UPDATE
VMware has posted a KB about this, which I did not realize at the time of writing the blog. https://kb.vmware.com/selfservice/microsites/search.do?language=en_US&cmd=displayKC&externalId=2146267
We’ve been testing out VSAN here at work and noticed that one of the clusters we rolled out had serious latency issues. We initially blamed the application running on the hosted VMs, but when it continued to get worse we finally opened a case with VMware. Here’s a chart of the kind of stats we were seeing (courtesy of SexiGraf):
Read latency in particular was very high on the datastore level, IOPS weren’t great, and Read Cache Hit Rate was low.
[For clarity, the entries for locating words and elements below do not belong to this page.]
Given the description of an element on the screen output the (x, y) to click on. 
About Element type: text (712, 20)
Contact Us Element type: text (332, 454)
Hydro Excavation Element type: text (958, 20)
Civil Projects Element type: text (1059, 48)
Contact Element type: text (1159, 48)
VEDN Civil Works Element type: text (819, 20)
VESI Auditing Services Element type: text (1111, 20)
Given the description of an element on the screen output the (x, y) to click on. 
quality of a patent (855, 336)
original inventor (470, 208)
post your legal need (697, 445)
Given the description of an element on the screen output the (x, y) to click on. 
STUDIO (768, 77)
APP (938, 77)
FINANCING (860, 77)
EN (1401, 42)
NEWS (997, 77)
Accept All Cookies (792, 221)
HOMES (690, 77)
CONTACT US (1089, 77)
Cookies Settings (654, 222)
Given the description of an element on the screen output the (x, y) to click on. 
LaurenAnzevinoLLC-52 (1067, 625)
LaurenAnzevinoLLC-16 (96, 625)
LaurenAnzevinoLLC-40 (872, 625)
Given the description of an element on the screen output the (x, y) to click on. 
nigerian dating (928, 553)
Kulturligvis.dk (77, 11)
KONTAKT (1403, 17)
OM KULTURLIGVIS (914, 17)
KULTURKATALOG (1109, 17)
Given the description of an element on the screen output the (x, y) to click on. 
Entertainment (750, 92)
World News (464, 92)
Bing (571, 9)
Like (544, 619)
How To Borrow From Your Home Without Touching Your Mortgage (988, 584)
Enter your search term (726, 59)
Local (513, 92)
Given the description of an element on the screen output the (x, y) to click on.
We also saw that read and write latency was high on the VM level. After we opened a ticket with VMware, they discovered an undocumented bug in VSAN 6.2 where deduplication scanning is running even though deduplication is turned off (and actually unsupported in hybrid mode VSAN altogether). They provided the following solution:
For each host in the VSAN cluster:
1. Enter maintenance mode
2. SSH to the host and run: "esxcfg-advcfg -s 0 /LSOM/lsomComponentDedupScanType"
3. Reboot the host
After we applied the fix, the cluster rebalanced for a little while and came back looking much, much better. In the below graph, you can see right when the fix was applied and see read latency drop, IOPS increase, and read cache hit rate jump to the high 90-percents:
And for good measure, this is how it’s looked since:
So to summarize, if you are running hybrid VSAN 6.2, you should definitely check your latency and read cache hit rate. If you’re experiencing high latency and poor read cache hit rate, go through and change /LSOM/lsomComponentDedupScanType on all your hosts to 0. I can’t take credit for actually discovering this, so thank you to my coworker @per_thorn for tracking it down. And thank you @thephuck for letting me write it up on this blog!
–@vDudeJon